- _DATASET RECORDS_
[Start of section]

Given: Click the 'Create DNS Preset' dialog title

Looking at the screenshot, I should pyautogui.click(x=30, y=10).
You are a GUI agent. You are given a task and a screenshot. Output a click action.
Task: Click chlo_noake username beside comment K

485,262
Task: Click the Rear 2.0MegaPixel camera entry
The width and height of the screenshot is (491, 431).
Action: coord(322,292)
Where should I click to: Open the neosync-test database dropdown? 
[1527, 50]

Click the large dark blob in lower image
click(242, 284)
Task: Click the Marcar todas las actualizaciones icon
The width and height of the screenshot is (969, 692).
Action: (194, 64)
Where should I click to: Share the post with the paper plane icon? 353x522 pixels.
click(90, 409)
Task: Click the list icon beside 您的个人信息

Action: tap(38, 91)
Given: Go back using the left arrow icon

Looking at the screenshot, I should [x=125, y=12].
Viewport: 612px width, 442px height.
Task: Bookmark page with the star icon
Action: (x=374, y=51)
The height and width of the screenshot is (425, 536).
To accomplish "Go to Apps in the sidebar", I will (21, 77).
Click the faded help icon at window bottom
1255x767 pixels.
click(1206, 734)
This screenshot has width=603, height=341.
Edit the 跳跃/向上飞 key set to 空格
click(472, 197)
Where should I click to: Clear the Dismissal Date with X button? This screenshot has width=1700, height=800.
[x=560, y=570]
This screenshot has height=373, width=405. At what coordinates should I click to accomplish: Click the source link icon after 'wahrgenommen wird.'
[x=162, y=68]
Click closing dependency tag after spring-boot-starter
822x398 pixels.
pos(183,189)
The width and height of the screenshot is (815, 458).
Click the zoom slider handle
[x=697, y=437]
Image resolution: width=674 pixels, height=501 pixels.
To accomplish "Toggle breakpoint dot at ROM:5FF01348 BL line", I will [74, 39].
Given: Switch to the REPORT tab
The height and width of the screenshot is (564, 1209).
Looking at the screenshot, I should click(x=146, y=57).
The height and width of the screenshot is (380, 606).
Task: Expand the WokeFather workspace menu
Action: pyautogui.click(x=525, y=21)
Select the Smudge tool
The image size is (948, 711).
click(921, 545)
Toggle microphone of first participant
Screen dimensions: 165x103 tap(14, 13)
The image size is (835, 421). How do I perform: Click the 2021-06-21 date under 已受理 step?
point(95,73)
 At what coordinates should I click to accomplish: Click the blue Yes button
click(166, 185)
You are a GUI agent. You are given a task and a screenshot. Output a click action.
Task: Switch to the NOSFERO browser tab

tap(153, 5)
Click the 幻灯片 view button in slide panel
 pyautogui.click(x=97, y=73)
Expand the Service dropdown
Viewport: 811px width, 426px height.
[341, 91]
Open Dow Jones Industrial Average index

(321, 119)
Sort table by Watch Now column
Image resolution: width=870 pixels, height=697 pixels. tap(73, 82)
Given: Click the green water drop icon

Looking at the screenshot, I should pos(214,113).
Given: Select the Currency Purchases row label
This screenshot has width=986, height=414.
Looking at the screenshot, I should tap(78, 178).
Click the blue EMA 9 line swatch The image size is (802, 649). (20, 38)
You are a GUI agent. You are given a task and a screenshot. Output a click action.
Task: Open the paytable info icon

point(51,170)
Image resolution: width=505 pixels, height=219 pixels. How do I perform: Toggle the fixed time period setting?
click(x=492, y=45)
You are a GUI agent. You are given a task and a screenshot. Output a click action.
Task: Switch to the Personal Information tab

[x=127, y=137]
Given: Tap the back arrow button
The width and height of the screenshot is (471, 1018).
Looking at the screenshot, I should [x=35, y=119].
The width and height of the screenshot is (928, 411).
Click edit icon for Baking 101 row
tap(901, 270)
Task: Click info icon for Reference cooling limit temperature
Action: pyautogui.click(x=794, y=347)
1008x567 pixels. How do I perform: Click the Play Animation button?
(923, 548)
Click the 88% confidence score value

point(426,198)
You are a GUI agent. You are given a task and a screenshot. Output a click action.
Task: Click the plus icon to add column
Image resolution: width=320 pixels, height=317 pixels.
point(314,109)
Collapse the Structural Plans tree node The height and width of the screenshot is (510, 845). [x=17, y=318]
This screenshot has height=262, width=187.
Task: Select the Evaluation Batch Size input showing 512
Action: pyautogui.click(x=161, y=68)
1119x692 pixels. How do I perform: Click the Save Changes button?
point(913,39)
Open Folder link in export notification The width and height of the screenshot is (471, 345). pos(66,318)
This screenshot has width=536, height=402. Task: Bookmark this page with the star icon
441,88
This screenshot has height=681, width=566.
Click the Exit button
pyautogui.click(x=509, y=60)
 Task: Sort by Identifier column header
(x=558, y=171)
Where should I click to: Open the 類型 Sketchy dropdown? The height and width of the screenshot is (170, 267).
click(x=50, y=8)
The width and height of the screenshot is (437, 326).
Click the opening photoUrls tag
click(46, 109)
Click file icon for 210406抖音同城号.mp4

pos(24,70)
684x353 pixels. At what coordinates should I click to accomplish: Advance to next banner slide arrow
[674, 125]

[End of section]

- _PROBLEM STATEMENT_
An exact copy of the listing above is what is wanted.

- _EXERCISE RESULT_
Given: Click the 'Create DNS Preset' dialog title

Looking at the screenshot, I should pyautogui.click(x=30, y=10).
You are a GUI agent. You are given a task and a screenshot. Output a click action.
Task: Click chlo_noake username beside comment K

485,262
Task: Click the Rear 2.0MegaPixel camera entry
The width and height of the screenshot is (491, 431).
Action: coord(322,292)
Where should I click to: Open the neosync-test database dropdown? 
[1527, 50]

Click the large dark blob in lower image
click(242, 284)
Task: Click the Marcar todas las actualizaciones icon
The width and height of the screenshot is (969, 692).
Action: (194, 64)
Where should I click to: Share the post with the paper plane icon? 353x522 pixels.
click(90, 409)
Task: Click the list icon beside 您的个人信息

Action: tap(38, 91)
Given: Go back using the left arrow icon

Looking at the screenshot, I should [x=125, y=12].
Viewport: 612px width, 442px height.
Task: Bookmark page with the star icon
Action: (x=374, y=51)
The height and width of the screenshot is (425, 536).
To accomplish "Go to Apps in the sidebar", I will (21, 77).
Click the faded help icon at window bottom
1255x767 pixels.
click(1206, 734)
This screenshot has width=603, height=341.
Edit the 跳跃/向上飞 key set to 空格
click(472, 197)
Where should I click to: Clear the Dismissal Date with X button? This screenshot has width=1700, height=800.
[x=560, y=570]
This screenshot has height=373, width=405. At what coordinates should I click to accomplish: Click the source link icon after 'wahrgenommen wird.'
[x=162, y=68]
Click closing dependency tag after spring-boot-starter
822x398 pixels.
pos(183,189)
The width and height of the screenshot is (815, 458).
Click the zoom slider handle
[x=697, y=437]
Image resolution: width=674 pixels, height=501 pixels.
To accomplish "Toggle breakpoint dot at ROM:5FF01348 BL line", I will [74, 39].
Given: Switch to the REPORT tab
The height and width of the screenshot is (564, 1209).
Looking at the screenshot, I should click(x=146, y=57).
The height and width of the screenshot is (380, 606).
Task: Expand the WokeFather workspace menu
Action: pyautogui.click(x=525, y=21)
Select the Smudge tool
The image size is (948, 711).
click(921, 545)
Toggle microphone of first participant
Screen dimensions: 165x103 tap(14, 13)
The image size is (835, 421). How do I perform: Click the 2021-06-21 date under 已受理 step?
point(95,73)
 At what coordinates should I click to accomplish: Click the blue Yes button
click(166, 185)
You are a GUI agent. You are given a task and a screenshot. Output a click action.
Task: Switch to the NOSFERO browser tab

tap(153, 5)
Click the 幻灯片 view button in slide panel
 pyautogui.click(x=97, y=73)
Expand the Service dropdown
Viewport: 811px width, 426px height.
[341, 91]
Open Dow Jones Industrial Average index

(321, 119)
Sort table by Watch Now column
Image resolution: width=870 pixels, height=697 pixels. tap(73, 82)
Given: Click the green water drop icon

Looking at the screenshot, I should pos(214,113).
Given: Select the Currency Purchases row label
This screenshot has width=986, height=414.
Looking at the screenshot, I should tap(78, 178).
Click the blue EMA 9 line swatch The image size is (802, 649). (20, 38)
You are a GUI agent. You are given a task and a screenshot. Output a click action.
Task: Open the paytable info icon

point(51,170)
Image resolution: width=505 pixels, height=219 pixels. How do I perform: Toggle the fixed time period setting?
click(x=492, y=45)
You are a GUI agent. You are given a task and a screenshot. Output a click action.
Task: Switch to the Personal Information tab

[x=127, y=137]
Given: Tap the back arrow button
The width and height of the screenshot is (471, 1018).
Looking at the screenshot, I should [x=35, y=119].
The width and height of the screenshot is (928, 411).
Click edit icon for Baking 101 row
tap(901, 270)
Task: Click info icon for Reference cooling limit temperature
Action: pyautogui.click(x=794, y=347)
1008x567 pixels. How do I perform: Click the Play Animation button?
(923, 548)
Click the 88% confidence score value

point(426,198)
You are a GUI agent. You are given a task and a screenshot. Output a click action.
Task: Click the plus icon to add column
Image resolution: width=320 pixels, height=317 pixels.
point(314,109)
Collapse the Structural Plans tree node The height and width of the screenshot is (510, 845). [x=17, y=318]
This screenshot has height=262, width=187.
Task: Select the Evaluation Batch Size input showing 512
Action: pyautogui.click(x=161, y=68)
1119x692 pixels. How do I perform: Click the Save Changes button?
point(913,39)
Open Folder link in export notification The width and height of the screenshot is (471, 345). pos(66,318)
This screenshot has width=536, height=402. Task: Bookmark this page with the star icon
441,88
This screenshot has height=681, width=566.
Click the Exit button
pyautogui.click(x=509, y=60)
 Task: Sort by Identifier column header
(x=558, y=171)
Where should I click to: Open the 類型 Sketchy dropdown? The height and width of the screenshot is (170, 267).
click(x=50, y=8)
The width and height of the screenshot is (437, 326).
Click the opening photoUrls tag
click(46, 109)
Click file icon for 210406抖音同城号.mp4

pos(24,70)
684x353 pixels. At what coordinates should I click to accomplish: Advance to next banner slide arrow
[674, 125]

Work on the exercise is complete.